A datação a partir dos manuscritos de Qumran
A partir dos estudos que o especialista Shemarjahu Talmon, da Universidade Hebraica de Jerusalém, realizou sobre os célebres “Escritos dos Mar Morto” ou de Qumran, publicados já em 1958, outro estudioso, Antonio Ammassari, conseguiu determinar, em 1992, quais eram as datas do célebre “turno de Abias”, de que Zacarias, pai de João Baptista, fazia parte (Lc 1,5): os sacerdotes deste grupo encontravam-se ao serviço do Templo de Jerusalém de 8 a 14 do terceiro mês do calendário, e de 24 a 30 do oitavo mês. Ora, de acordo com o calendário solar (usado no tempo de Jesus pelos essénios de Qumran), este segundo tempo de serviço sacerdotal correspondia aos últimos dez dias do nosso mês de Setembro. Assim, é perfeitamente possível que a festa oriental do anúncio a Zacarias (23 de Setembro) não seja uma mera celebração “litúrgica” ou “teológica”, mas o fruto de uma memória que as primeiras comunidades cristãs tinham ciosamente guardado, e depois festejaram liturgicamente. Assim sendo, o Anúncio feito à Virgem Maria, que S. Lucas coloca no sexto mês posterior à conceção do Baptista (Lc 1,26) teria efetivamente ocorrido a 25 de março; o nascimento de S. João ter-se-ia dado muito plausivelmente a 24 de junho, e o de Jesus, a 25 de dezembro.

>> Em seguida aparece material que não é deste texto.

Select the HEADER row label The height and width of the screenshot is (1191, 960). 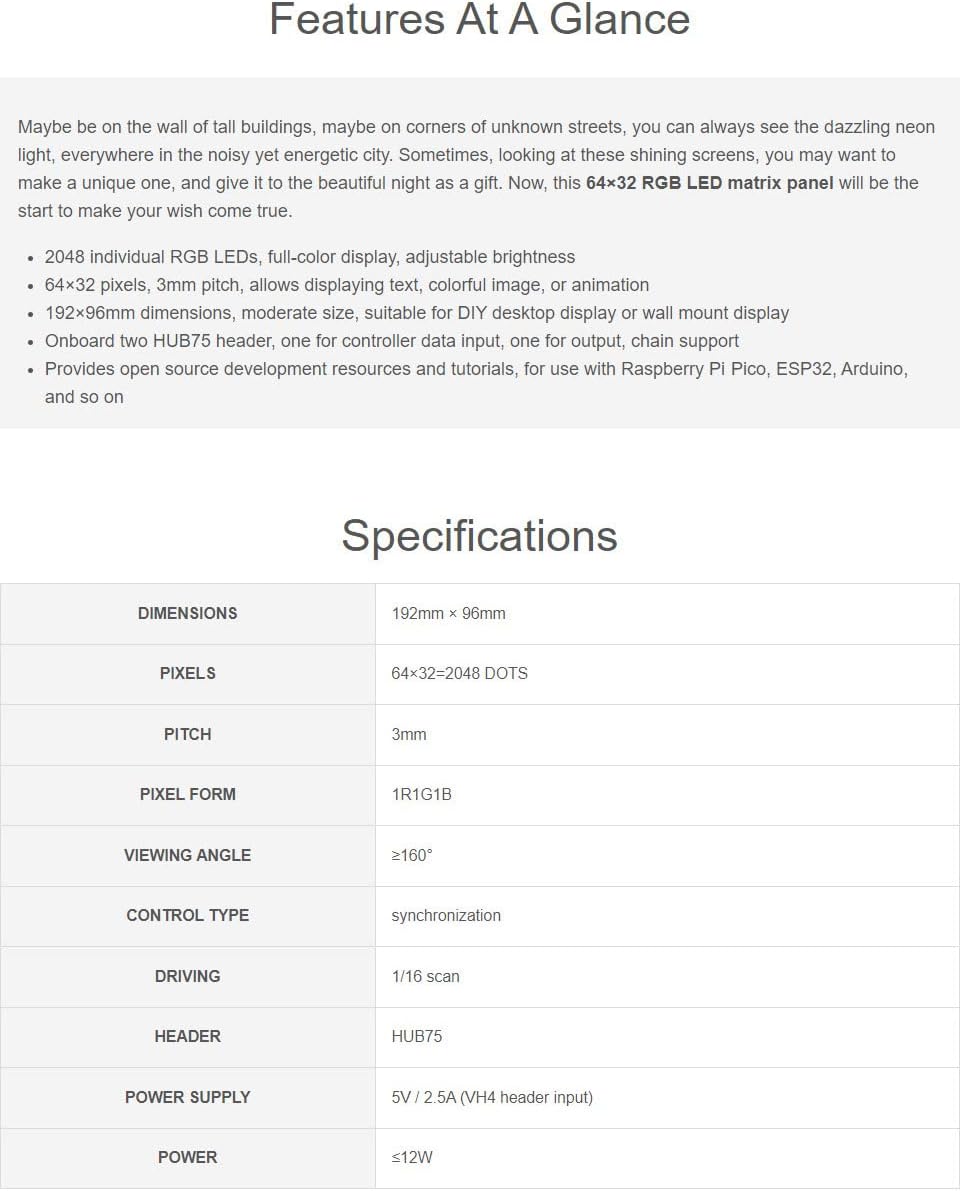[x=187, y=1037]
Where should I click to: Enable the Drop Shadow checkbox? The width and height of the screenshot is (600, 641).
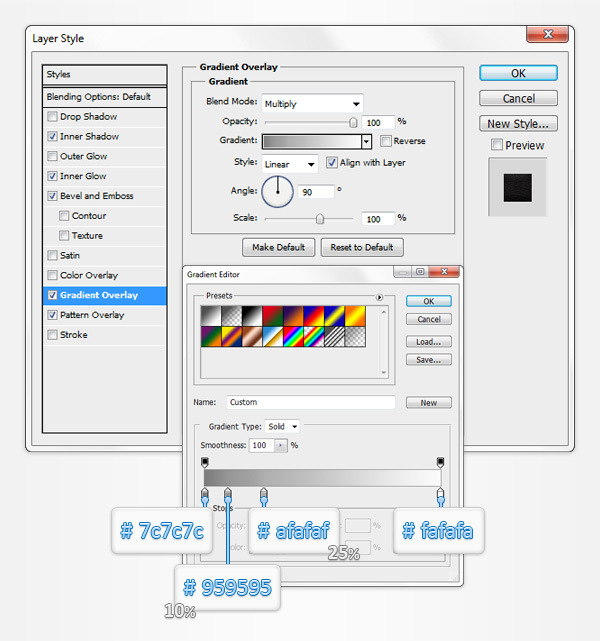(52, 117)
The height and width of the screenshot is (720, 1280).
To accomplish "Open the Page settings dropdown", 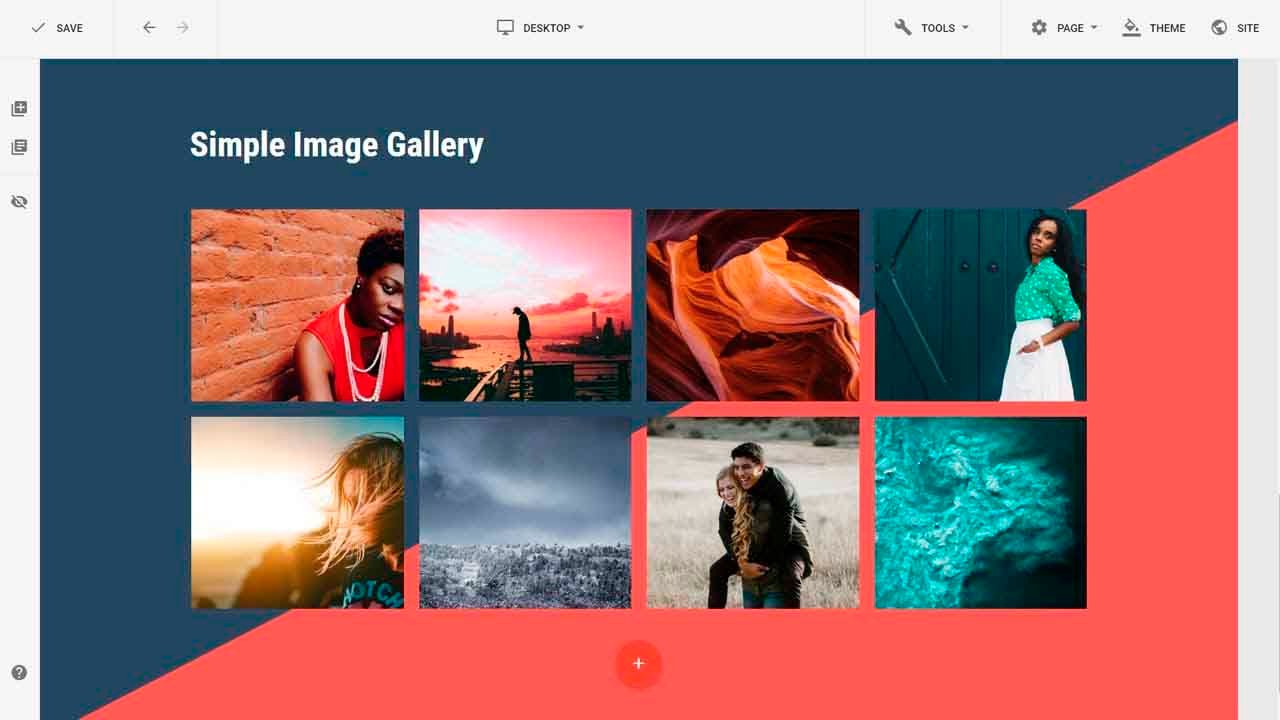I will pos(1064,28).
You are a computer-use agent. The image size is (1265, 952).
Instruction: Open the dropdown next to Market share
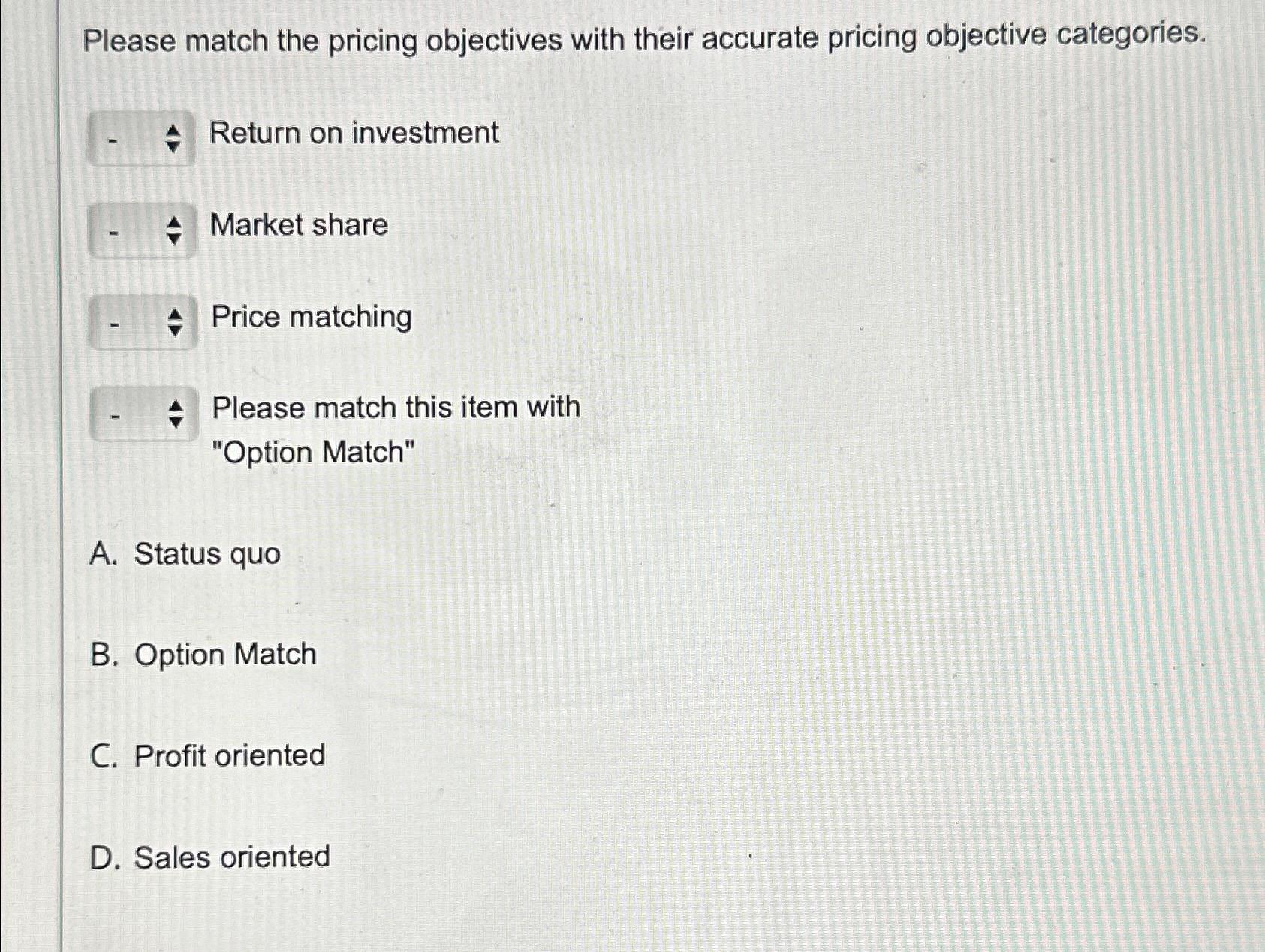point(143,230)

Deste modo, ao contrário do que se pensa, a celebração do Natal do Senhor é a memória de uma data histórica, festejada pelos primeiros cristãos desde os primórdios do cristianismo.
 
Com efeito, de acordo com o investigador, biblista e teólogo italiano, Tommaso Federici, “devemos tomar a sério, ao contrário do que habitualmente se faz, a incrível memória das comunidades cristãs no que toca aos acontecimentos evangélicos e aos lugares onde os mesmos tiveram lugar”. Desta forma, os achados arqueológicos em Nazaré e em Belém conduzem à confirmação dos dados evangélicos e à certeza da localização dos acontecimentos.
 
O mesmo devemos, portanto, afirmar dos dados cronológicos: “as Igrejas – afirma aquele estudioso – conservaram ininterruptamente a memória dos acontecimentos, e quando os celebraram liturgicamente não fizeram mais que sancionar um uso imemorial da devoção popular”. Por isso mesmo, as grandes festas do Senhor e da Virgem Maria são praticamente todas provenientes da Palestina, tendo depois sido aceites nas comunidades espalhadas um pouco por todo o Império Romano, não sem que antes se fizessem prévias verificações sobre a sua verdade. Devemos, aliás, reconhecer, afirma Tommaso Federici, que “os nossos antepassados na fé não acreditavam logo em tudo os que se lhes dizia, mas eram, pelo contrário, justamente desconfiados, recusando várias vezes qualquer tentativa ilícita e ilegítima de culto não provado”.

O primeiro atestado do Natal está contido no calendário mais antigo da Igreja de Roma, o Cronógrafo Romano, de 354: «No dia 25 de dezembro, Cristo nasceu em Belém da Judeia.»